Studio album by Possessed
- Released: May 10, 2019
- Studios: NRG studios, Titan Studios
- Genres: Death metal; thrash metal;
- Length: 54:15
- Label: Nuclear Blast
- Producer: Jeff Becerra

Possessed chronology
| Ashes from Hell (2006) | Revelations of Oblivion (2019) |  |

Singles from Revelations of Oblivion
- "No More Room in Hell" Released: March 16, 2019;

= Revelations of Oblivion =

Revelations of Oblivion is the third studio album by death metal band Possessed. It was released on May 10, 2019 via Nuclear Blast. The album entered the UK Rock & Metal Singles and Albums Charts at #7 and the Billboard Top Current Album Sales chart at #59 in its first week.

It is the band's first full-length studio album in 33 years, preceded by 1986's Beyond the Gates. The album was announced on March 16, 2019 alongside the promotional single "No More Room in Hell".

Per Metalinsider's Metal By Numbers weekly column, the album sold 200 units in its first week.

The album marks the band's first full-length release for label Nuclear Blast, for which they signed in May 2017.

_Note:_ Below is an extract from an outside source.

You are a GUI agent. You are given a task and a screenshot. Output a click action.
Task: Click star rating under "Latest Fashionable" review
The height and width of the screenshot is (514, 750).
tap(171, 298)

The album's art was created by Zbigniew Bielak; Bielak had previously provided artwork for Absu, Deicide, Ghost, Gorguts, and Paradise Lost.

The album features a host of new additions to the band, featuring only Becerra from the classic 80's lineup. It is the first Possessed album to feature drummer Emilio Marquez and bassist Robert Cardenas of Coffin Texts, guitarist Daniel Gonzalez from Gruesome, and guitarist Claudeous Creamer.

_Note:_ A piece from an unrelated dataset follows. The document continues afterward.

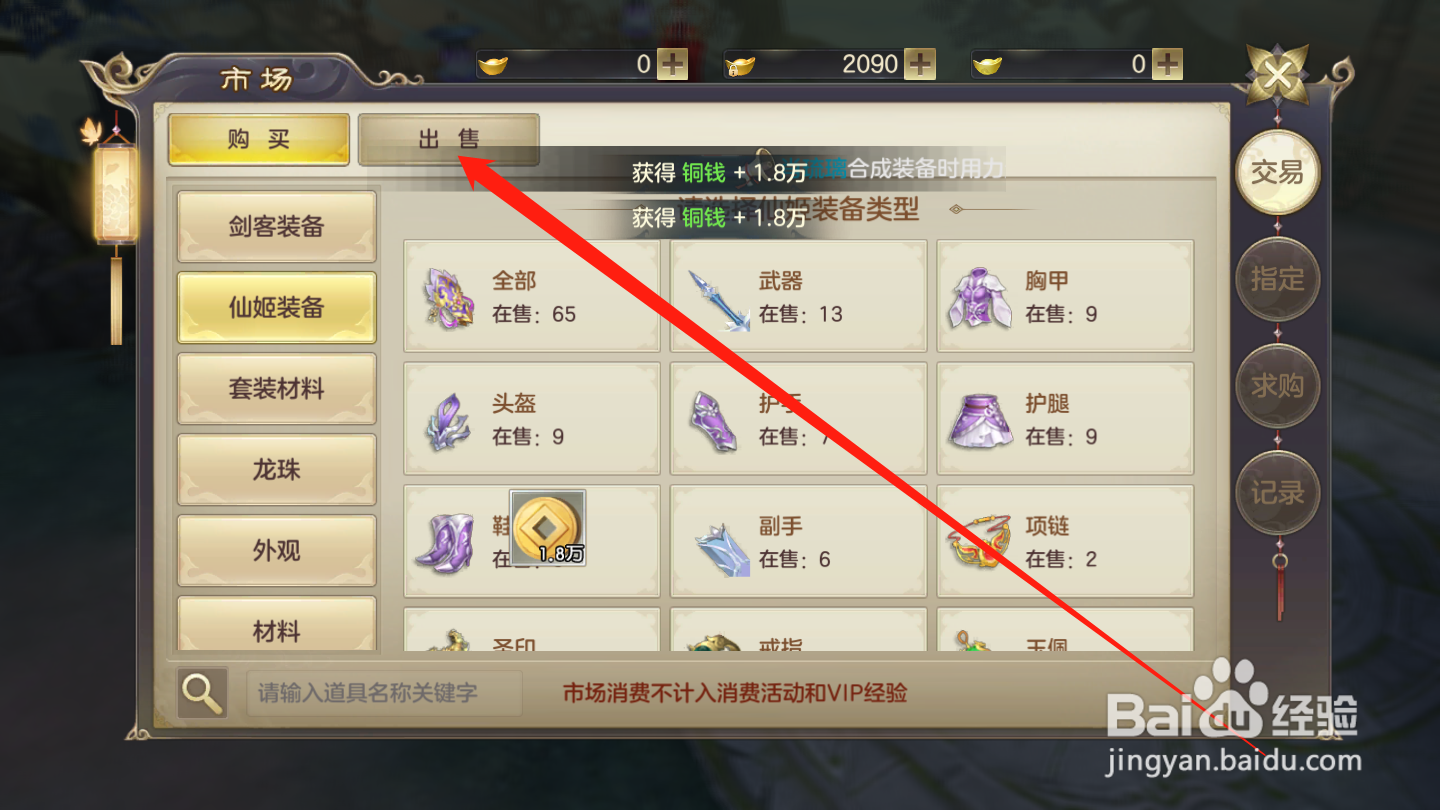
Task: Open the 项链 necklace category
Action: [x=1065, y=541]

The album also marked the band's first "cinematic" music video in their history. A music video for "Graven", directed by Scott Hansen and featuring a cameo by the band's friend, actor Peter Stormare, was released on May 23, 2019. A live video for the song "Shadowcult" was released the prior April.

"Graven" dates back to 2012, where the lyric was performed under the title "The Crimson Spike" with a different musical backing.

==Reception==

Critics praised the album and Becerra's return, with Blabbermouth calling the album "a monstrous reaffirmation of this absurdly influential band's original ethos that it almost defies belief."

Decibel Magazine praised the mixing of the album, calling Peter Tägtgren's mix "near perfect" and stating that Tägtgren was "able to get the modern edge out of Possessed while also preserving the magic of Randy Burns." Decibel would go on to name the album the 6th best metal album of 2019.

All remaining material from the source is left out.